DENVER – Staff members at a Colorado NAACP office say they are waiting for more information before drawing any conclusions about an explosion near their chapter, even as the FBI said it was investigating whether it was a case of domestic terrorism.
"We're standing vigilant and are trying not to let this disrupt anything," Colorado Springs NAACP volunteer Harry Leroy said Wednesday, a day after someone set off a homemade explosive device outside the group's building, about an hour south of Denver.
The FBI said it is investigating the possibility that the act was a case of domestic terrorism, but it had not determined whether the nation's oldest civil rights organization was targeted.
"We're exploring any potential motive, and domestic terrorism is certainly one among many possibilities," Denver FBI spokeswoman Amy Sanders said.
The blast happened about 11 a.m. Tuesday outside a barbershop that shares a building with the NAACP chapter. There were no injuries and only minor damage.
While local chapter members said they were not making any conclusions, speculation washed across social media about whether the explosion was a hate crime. Investigators have not ruled out any possibilities, Sanders said.
An improvised explosive device was detonated against the low-slung building, which sits in a mostly residential neighborhood, but a gasoline canister placed next to the device failed to ignite. Members of the FBI's Joint Terrorism Task Force are investigating because of the explosion's proximity to the NAACP office, Sanders said.
Investigators were still looking for a balding white man in his 40s who might be driving a dirty pickup truck. His identity was still under investigation.
"This is someone we'd like to speak to," Sanders said.
Republican Sen. Kent Lambert, whose district includes the NAACP office, said such violence will not be tolerated.
"We will track you down, prosecute you to the fullest extent of the law and put you in prison," he said. "We will not tolerate that kind of violence in our society."
Both the chapter office and the barbershop reopened Wednesday with little police presence.
Investigators were briefing the chapter's president, Henry Allen Jr., and he did not return calls seeking for comment.
"We'll move on," Allen wrote on the chapter's Facebook page. "This won't deter us from doing the job we want to do in the community."
Gene Southerland owns Mr. G's Hair Design Studios next door and was cutting a client's hair there when the explosion occurred. The blast was strong enough to knock items off the walls, but the quick police response was comforting, he said.
Southerland said the FBI had given him no information on its early findings. But he said he didn't believe the barbershop or its predominantly black clientele was targeted.

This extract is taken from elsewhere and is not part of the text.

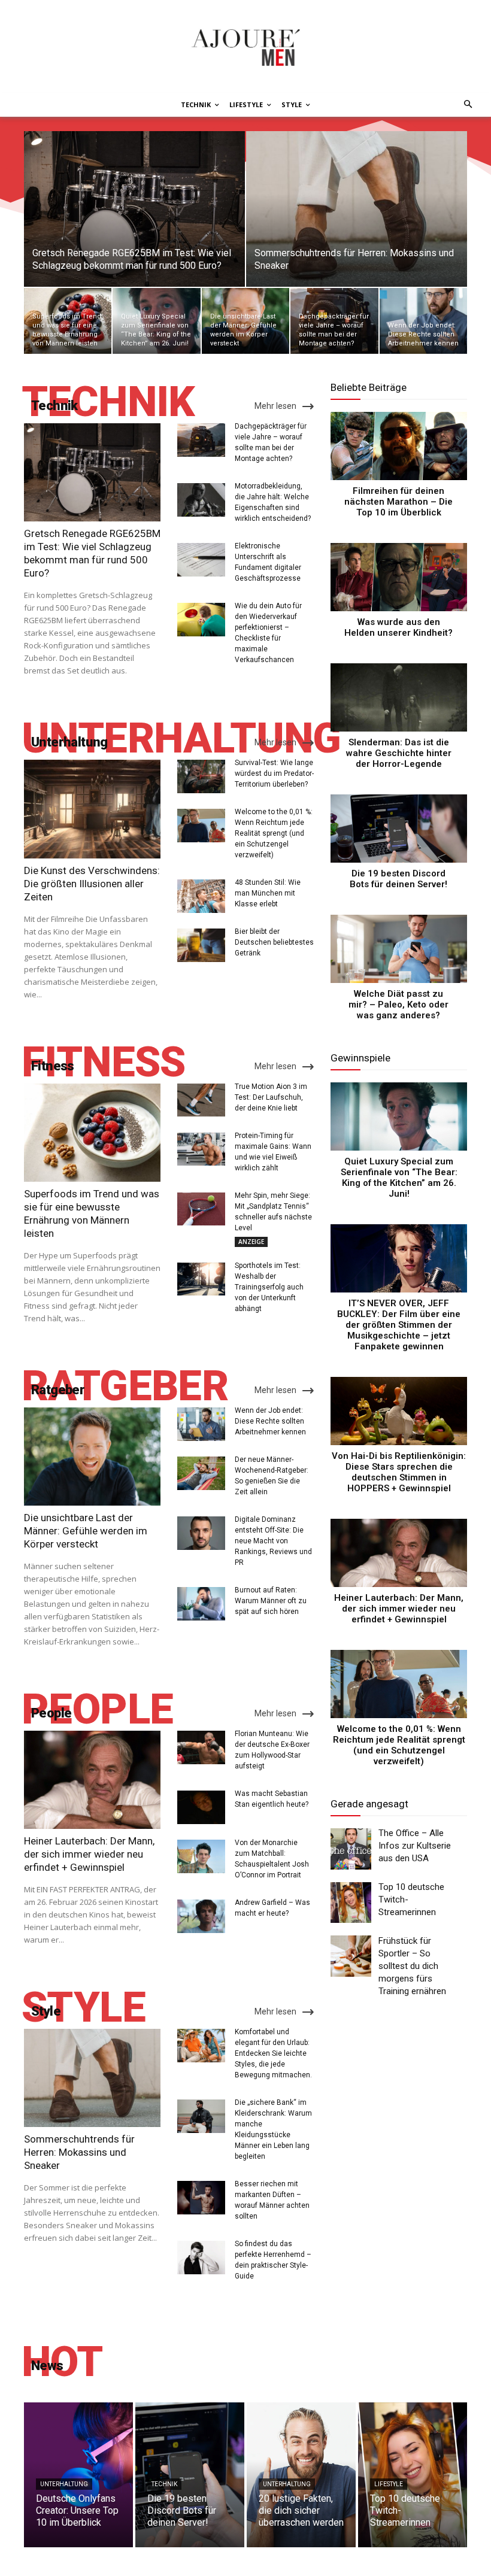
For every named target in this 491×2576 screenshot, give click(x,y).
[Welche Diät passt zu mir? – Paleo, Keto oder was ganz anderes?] (399, 949)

Leroy said he believed there were surveillance cameras behind the building, but he did not know whether they captured anything of value.
Gregory Alan Johnson, who lives nearby, said he was unaware of any prior problems near the NAACP offices. Colorado Springs police wouldn't comment about the case, but Lt. Catherine Buckley said the department found nothing concerning in any previous calls for service.
Those who heard the blast, including Southerland, said it sounded like a single, loud "boom."
Investigators Tuesday were examining a red gasoline canister with a yellow nozzle. They also checked pieces of duct tape and metal lying 40 to 50 feet from the explosion site.